There's been a lot of buzz about generative AI and its impact on business, but if you look behind the hype and high-profile deals like last week's OpenAI-PwC deal, you'll see that the world is already years into using customer-facing no-code AI tools to extract information and do work faster.
Now, one of the earliest entrants in the space, contracting specialist Sirion Labs, is acquiring Eigen Technologies, an enterprise AI pioneer focused on analyzing documents to extract insights and data in industries including insurance, finance and law.
The deal highlights not only the opportunity that comes with growing demand for AI in the B2B market, but also a broader trend in enterprise IT: companies are now opting for simpler one-stop shops for their IT needs rather than multiple point solutions, leading to consolidation between companies building the latter.
Eigen and Sirion haven't disclosed financial terms of the deal, but they have some relevant background information that tells part of the story.
London-based Eigen was led and co-founded by Dr Lewis Liu, a PhD at Oxford University who studied both art and physics. As a student, Liu invented a new X-ray laser, and some of that math was reapplied to the algorithms Eigen built to extract and understand natural language.
What Eigen has been working on for years could be described as generative AI, but that's not the term the company uses. The startup's no-code tool summarizes and extracts meaning from long, unstructured, and complex documents, and Eigen built its own dataset and intelligence engine behind it. The company's product is non-technical and doesn't require a data scientist to implement or use, with typical use cases including basic search, insights, summarization, and compliance purposes.
Eigen has raised just over $80 million to date, with its last publicly disclosed valuation coming in 2019 when it raised $37 million at a price of $170 million. Investors include Goldman Sachs (as a strategic backer) and Dawn Capital.
Liu said that prior to the deal, Eigen “had multiple proposals on the table, including term sheets to continue funding the business.” This could mean Eigen was feeling the pressure — it was nearing the end of its financing run and had to make a choice. But Eigen has a pretty deep client list (it works with big banks and big corporations) and had other acquisition proposals on the table, as well as funding proposals.
Still, in a tough market for startups, funding terms may be even tougher for AI startups at this point, and Sirion appears to be at the top of the list of options.

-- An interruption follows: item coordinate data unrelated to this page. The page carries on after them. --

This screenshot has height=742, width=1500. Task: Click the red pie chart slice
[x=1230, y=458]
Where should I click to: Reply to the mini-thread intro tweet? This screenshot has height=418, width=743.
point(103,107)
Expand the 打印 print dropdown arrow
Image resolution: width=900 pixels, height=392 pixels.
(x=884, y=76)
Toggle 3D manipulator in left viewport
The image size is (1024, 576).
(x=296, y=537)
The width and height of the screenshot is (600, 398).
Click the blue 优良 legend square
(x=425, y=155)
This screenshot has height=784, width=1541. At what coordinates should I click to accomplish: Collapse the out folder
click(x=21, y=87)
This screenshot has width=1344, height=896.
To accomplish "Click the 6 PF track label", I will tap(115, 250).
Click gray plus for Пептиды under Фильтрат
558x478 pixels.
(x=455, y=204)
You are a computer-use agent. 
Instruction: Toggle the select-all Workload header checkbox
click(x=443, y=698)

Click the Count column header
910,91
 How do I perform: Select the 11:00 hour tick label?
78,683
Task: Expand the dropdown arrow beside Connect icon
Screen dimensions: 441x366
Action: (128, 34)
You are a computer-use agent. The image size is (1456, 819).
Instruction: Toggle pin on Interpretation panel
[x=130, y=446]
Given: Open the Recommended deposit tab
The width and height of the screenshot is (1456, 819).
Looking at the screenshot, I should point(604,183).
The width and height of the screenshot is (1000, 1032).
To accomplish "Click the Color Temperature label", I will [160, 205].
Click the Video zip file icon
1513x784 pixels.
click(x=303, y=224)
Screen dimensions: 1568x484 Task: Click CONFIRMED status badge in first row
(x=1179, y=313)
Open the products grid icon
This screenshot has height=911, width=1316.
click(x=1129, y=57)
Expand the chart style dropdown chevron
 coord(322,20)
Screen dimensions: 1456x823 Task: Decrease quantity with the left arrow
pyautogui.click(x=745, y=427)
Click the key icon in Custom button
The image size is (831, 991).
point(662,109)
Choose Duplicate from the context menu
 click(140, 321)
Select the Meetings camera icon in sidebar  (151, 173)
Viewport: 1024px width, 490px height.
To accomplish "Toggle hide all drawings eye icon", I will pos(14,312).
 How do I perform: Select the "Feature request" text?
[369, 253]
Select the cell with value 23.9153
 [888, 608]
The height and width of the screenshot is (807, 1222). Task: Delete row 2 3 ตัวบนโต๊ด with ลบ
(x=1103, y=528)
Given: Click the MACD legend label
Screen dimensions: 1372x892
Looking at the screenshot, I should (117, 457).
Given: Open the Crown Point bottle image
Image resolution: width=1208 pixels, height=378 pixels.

Liu said the two companies have already partnered on business deals due to differences in how companies buy IT, and that the two appear to have a “shared vision.” Liu will become the company's chief AI officer and lead the new London office.
Sirion, on the other hand, was founded in India and focuses on applying AI to contracts, specifically contract lifecycle management. Its tool is also genAI-esque and, like Eigen, can use conversational queries to search and extract information. On top of that, it also offers AI to parse contracts to ensure users have a clear understanding of the terms, calculate contract totals, and identify potential loopholes. The company is currently building customizations and “small language models” and is also integrating with companies building larger foundational LLM models to enhance its tool.
Sirion’s last round, Series D, was initially funded at $85 million but ultimately closed at $110 million, with backers including Peak XV (formerly Sequoia India) and Tiger Global.
TechCrunch has confirmed that Sirion's current valuation is around $1 billion, a figure the company has not previously disclosed, and that the bulk of its Series D funding is still in the bank. The company says it works with over 250 large enterprises and manages more than 7 million contracts worth $800 billion.
Sirion isn't profitable yet, but it has another year or two of headroom left, depending on the company's ambitions and appetite for acquisitions, which it is considering anyway. CEO and founder Ajay Agrawal said in an interview that the company's primary focus is “technology-led” expansion, not customer acquisition.
“We're going to see a rise in consolidation over the next 18 to 24 months.” [in our space]”And frankly, there's a broad area of AI … that we're going to talk about,” he said.
Meanwhile, we will see upstream M&A in this space as well. A potential buyer could be one of the big record player system providers: SAP is with Icertis, Salesforce is with Ironclad, Oracle is with Sirion. We will see more such partnerships, some of which may ultimately turn into M&A as part of a broader consolidation trend. Watch this space.